Excerpts from a dataset
########

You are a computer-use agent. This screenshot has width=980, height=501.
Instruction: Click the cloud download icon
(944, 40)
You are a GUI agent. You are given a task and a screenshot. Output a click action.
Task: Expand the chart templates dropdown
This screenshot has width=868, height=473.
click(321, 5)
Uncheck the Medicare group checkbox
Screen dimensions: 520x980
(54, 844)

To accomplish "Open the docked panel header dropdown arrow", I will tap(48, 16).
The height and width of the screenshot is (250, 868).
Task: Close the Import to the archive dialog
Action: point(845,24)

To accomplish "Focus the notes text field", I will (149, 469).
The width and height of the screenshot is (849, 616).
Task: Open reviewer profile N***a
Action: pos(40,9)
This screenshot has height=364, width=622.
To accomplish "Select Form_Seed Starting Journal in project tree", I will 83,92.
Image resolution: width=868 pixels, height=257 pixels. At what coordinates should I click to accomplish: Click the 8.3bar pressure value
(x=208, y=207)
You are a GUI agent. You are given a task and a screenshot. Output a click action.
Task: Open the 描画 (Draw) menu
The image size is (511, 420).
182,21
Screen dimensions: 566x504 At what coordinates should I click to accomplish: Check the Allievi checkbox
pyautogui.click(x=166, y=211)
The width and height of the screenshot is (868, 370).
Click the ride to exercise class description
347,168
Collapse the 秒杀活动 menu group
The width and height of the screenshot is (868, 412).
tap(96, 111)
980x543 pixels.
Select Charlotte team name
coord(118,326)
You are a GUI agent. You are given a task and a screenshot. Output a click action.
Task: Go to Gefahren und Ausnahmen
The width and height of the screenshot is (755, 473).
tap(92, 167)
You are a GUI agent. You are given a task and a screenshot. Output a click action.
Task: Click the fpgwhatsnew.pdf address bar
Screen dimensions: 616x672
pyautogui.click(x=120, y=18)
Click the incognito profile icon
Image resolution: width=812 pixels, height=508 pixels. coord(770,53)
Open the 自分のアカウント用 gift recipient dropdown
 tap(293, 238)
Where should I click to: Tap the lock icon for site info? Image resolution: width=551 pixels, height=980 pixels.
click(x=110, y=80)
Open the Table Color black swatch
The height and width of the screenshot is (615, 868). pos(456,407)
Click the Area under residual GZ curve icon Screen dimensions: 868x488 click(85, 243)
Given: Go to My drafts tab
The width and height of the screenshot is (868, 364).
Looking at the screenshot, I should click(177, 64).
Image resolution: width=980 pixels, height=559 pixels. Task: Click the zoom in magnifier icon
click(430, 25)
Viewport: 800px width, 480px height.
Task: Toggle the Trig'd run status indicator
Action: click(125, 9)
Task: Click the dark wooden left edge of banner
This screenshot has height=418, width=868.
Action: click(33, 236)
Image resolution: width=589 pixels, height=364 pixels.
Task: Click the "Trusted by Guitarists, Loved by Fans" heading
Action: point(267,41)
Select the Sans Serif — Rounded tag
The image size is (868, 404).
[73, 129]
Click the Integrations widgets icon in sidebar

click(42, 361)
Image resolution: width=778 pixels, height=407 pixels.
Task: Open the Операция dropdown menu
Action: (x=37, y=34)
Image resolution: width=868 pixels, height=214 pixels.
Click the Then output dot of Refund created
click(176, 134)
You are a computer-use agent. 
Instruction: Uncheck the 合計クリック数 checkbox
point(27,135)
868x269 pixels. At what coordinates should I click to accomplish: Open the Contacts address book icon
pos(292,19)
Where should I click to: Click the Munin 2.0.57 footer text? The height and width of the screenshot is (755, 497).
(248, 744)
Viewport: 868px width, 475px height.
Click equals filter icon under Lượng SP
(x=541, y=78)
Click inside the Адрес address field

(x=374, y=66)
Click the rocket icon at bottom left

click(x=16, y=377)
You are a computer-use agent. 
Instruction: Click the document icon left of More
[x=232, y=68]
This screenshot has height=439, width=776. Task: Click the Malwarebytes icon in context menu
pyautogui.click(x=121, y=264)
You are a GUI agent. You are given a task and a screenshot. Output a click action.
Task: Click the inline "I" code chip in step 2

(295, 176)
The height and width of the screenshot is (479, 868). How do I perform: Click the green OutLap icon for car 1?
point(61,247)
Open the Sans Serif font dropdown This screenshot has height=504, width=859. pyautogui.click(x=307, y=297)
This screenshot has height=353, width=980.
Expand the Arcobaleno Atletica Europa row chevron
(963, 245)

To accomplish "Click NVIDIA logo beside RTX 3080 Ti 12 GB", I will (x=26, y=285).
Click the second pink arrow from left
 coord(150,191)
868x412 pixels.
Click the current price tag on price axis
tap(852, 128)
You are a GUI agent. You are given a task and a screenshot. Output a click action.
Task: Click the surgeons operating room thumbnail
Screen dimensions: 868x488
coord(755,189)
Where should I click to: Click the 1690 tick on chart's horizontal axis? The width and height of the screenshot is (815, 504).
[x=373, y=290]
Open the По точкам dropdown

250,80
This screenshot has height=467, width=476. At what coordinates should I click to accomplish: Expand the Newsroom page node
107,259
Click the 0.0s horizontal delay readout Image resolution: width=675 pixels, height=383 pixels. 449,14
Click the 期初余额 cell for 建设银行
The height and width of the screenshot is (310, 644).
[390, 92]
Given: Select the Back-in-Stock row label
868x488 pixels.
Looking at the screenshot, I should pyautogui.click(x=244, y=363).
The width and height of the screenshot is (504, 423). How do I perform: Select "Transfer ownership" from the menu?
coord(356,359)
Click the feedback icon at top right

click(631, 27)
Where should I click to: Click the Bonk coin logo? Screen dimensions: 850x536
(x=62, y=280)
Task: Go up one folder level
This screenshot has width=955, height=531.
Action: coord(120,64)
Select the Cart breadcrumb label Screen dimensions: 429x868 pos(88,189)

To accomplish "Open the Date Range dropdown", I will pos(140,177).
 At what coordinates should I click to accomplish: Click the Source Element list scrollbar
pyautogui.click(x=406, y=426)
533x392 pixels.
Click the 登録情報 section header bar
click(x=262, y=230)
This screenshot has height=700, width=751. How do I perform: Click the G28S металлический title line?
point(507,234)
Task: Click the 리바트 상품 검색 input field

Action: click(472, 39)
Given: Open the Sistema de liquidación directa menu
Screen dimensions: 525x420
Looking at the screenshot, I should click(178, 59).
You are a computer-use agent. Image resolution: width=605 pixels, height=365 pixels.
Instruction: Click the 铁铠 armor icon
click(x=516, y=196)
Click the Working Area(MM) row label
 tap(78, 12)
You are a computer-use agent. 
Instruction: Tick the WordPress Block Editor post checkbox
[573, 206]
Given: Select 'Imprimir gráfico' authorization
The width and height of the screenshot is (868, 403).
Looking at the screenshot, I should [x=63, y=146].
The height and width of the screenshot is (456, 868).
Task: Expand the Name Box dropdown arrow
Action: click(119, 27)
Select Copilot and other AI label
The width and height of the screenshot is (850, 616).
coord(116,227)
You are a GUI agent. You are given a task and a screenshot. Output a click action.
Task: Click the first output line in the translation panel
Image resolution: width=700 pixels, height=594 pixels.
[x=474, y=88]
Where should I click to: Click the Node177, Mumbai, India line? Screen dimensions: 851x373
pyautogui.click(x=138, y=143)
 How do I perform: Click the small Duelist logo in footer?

########

* Task to complete *
Copy the records word for word.

* Written answer *
You are a computer-use agent. This screenshot has width=980, height=501.
Instruction: Click the cloud download icon
(944, 40)
You are a GUI agent. You are given a task and a screenshot. Output a click action.
Task: Expand the chart templates dropdown
This screenshot has width=868, height=473.
click(321, 5)
Uncheck the Medicare group checkbox
Screen dimensions: 520x980
(54, 844)

To accomplish "Open the docked panel header dropdown arrow", I will tap(48, 16).
The height and width of the screenshot is (250, 868).
Task: Close the Import to the archive dialog
Action: point(845,24)

To accomplish "Focus the notes text field", I will (149, 469).
The width and height of the screenshot is (849, 616).
Task: Open reviewer profile N***a
Action: pos(40,9)
This screenshot has height=364, width=622.
To accomplish "Select Form_Seed Starting Journal in project tree", I will 83,92.
Image resolution: width=868 pixels, height=257 pixels. At what coordinates should I click to accomplish: Click the 8.3bar pressure value
(x=208, y=207)
You are a GUI agent. You are given a task and a screenshot. Output a click action.
Task: Open the 描画 (Draw) menu
The image size is (511, 420).
182,21
Screen dimensions: 566x504 At what coordinates should I click to accomplish: Check the Allievi checkbox
pyautogui.click(x=166, y=211)
The width and height of the screenshot is (868, 370).
Click the ride to exercise class description
347,168
Collapse the 秒杀活动 menu group
The width and height of the screenshot is (868, 412).
tap(96, 111)
980x543 pixels.
Select Charlotte team name
coord(118,326)
You are a GUI agent. You are given a task and a screenshot. Output a click action.
Task: Go to Gefahren und Ausnahmen
The width and height of the screenshot is (755, 473).
tap(92, 167)
You are a GUI agent. You are given a task and a screenshot. Output a click action.
Task: Click the fpgwhatsnew.pdf address bar
Screen dimensions: 616x672
pyautogui.click(x=120, y=18)
Click the incognito profile icon
Image resolution: width=812 pixels, height=508 pixels. coord(770,53)
Open the 自分のアカウント用 gift recipient dropdown
 tap(293, 238)
Where should I click to: Tap the lock icon for site info? Image resolution: width=551 pixels, height=980 pixels.
click(x=110, y=80)
Open the Table Color black swatch
The height and width of the screenshot is (615, 868). pos(456,407)
Click the Area under residual GZ curve icon Screen dimensions: 868x488 click(85, 243)
Given: Go to My drafts tab
The width and height of the screenshot is (868, 364).
Looking at the screenshot, I should click(177, 64).
Image resolution: width=980 pixels, height=559 pixels. Task: Click the zoom in magnifier icon
click(430, 25)
Viewport: 800px width, 480px height.
Task: Toggle the Trig'd run status indicator
Action: click(125, 9)
Task: Click the dark wooden left edge of banner
This screenshot has height=418, width=868.
Action: click(33, 236)
Image resolution: width=589 pixels, height=364 pixels.
Task: Click the "Trusted by Guitarists, Loved by Fans" heading
Action: point(267,41)
Select the Sans Serif — Rounded tag
The image size is (868, 404).
[73, 129]
Click the Integrations widgets icon in sidebar

click(42, 361)
Image resolution: width=778 pixels, height=407 pixels.
Task: Open the Операция dropdown menu
Action: (x=37, y=34)
Image resolution: width=868 pixels, height=214 pixels.
Click the Then output dot of Refund created
click(176, 134)
You are a computer-use agent. 
Instruction: Uncheck the 合計クリック数 checkbox
point(27,135)
868x269 pixels. At what coordinates should I click to accomplish: Open the Contacts address book icon
pos(292,19)
Where should I click to: Click the Munin 2.0.57 footer text? The height and width of the screenshot is (755, 497).
(248, 744)
Viewport: 868px width, 475px height.
Click equals filter icon under Lượng SP
(x=541, y=78)
Click inside the Адрес address field

(x=374, y=66)
Click the rocket icon at bottom left

click(x=16, y=377)
You are a computer-use agent. 
Instruction: Click the document icon left of More
[x=232, y=68]
This screenshot has height=439, width=776. Task: Click the Malwarebytes icon in context menu
pyautogui.click(x=121, y=264)
You are a GUI agent. You are given a task and a screenshot. Output a click action.
Task: Click the inline "I" code chip in step 2

(295, 176)
The height and width of the screenshot is (479, 868). How do I perform: Click the green OutLap icon for car 1?
point(61,247)
Open the Sans Serif font dropdown This screenshot has height=504, width=859. pyautogui.click(x=307, y=297)
This screenshot has height=353, width=980.
Expand the Arcobaleno Atletica Europa row chevron
(963, 245)

To accomplish "Click NVIDIA logo beside RTX 3080 Ti 12 GB", I will (x=26, y=285).
Click the second pink arrow from left
 coord(150,191)
868x412 pixels.
Click the current price tag on price axis
tap(852, 128)
You are a GUI agent. You are given a task and a screenshot. Output a click action.
Task: Click the surgeons operating room thumbnail
Screen dimensions: 868x488
coord(755,189)
Where should I click to: Click the 1690 tick on chart's horizontal axis? The width and height of the screenshot is (815, 504).
[x=373, y=290]
Open the По точкам dropdown

250,80
This screenshot has height=467, width=476. At what coordinates should I click to accomplish: Expand the Newsroom page node
107,259
Click the 0.0s horizontal delay readout Image resolution: width=675 pixels, height=383 pixels. 449,14
Click the 期初余额 cell for 建设银行
The height and width of the screenshot is (310, 644).
[390, 92]
Given: Select the Back-in-Stock row label
868x488 pixels.
Looking at the screenshot, I should pyautogui.click(x=244, y=363).
The width and height of the screenshot is (504, 423). How do I perform: Select "Transfer ownership" from the menu?
coord(356,359)
Click the feedback icon at top right

click(631, 27)
Where should I click to: Click the Bonk coin logo? Screen dimensions: 850x536
(x=62, y=280)
Task: Go up one folder level
This screenshot has width=955, height=531.
Action: coord(120,64)
Select the Cart breadcrumb label Screen dimensions: 429x868 pos(88,189)

To accomplish "Open the Date Range dropdown", I will pos(140,177).
 At what coordinates should I click to accomplish: Click the Source Element list scrollbar
pyautogui.click(x=406, y=426)
533x392 pixels.
Click the 登録情報 section header bar
click(x=262, y=230)
This screenshot has height=700, width=751. How do I perform: Click the G28S металлический title line?
point(507,234)
Task: Click the 리바트 상품 검색 input field

Action: click(472, 39)
Given: Open the Sistema de liquidación directa menu
Screen dimensions: 525x420
Looking at the screenshot, I should click(178, 59).
You are a computer-use agent. Image resolution: width=605 pixels, height=365 pixels.
Instruction: Click the 铁铠 armor icon
click(x=516, y=196)
Click the Working Area(MM) row label
 tap(78, 12)
You are a computer-use agent. 
Instruction: Tick the WordPress Block Editor post checkbox
[573, 206]
Given: Select 'Imprimir gráfico' authorization
The width and height of the screenshot is (868, 403).
Looking at the screenshot, I should [x=63, y=146].
The height and width of the screenshot is (456, 868).
Task: Expand the Name Box dropdown arrow
Action: click(119, 27)
Select Copilot and other AI label
The width and height of the screenshot is (850, 616).
coord(116,227)
You are a GUI agent. You are given a task and a screenshot. Output a click action.
Task: Click the first output line in the translation panel
Image resolution: width=700 pixels, height=594 pixels.
[x=474, y=88]
Where should I click to: Click the Node177, Mumbai, India line? Screen dimensions: 851x373
pyautogui.click(x=138, y=143)
 How do I perform: Click the small Duelist logo in footer?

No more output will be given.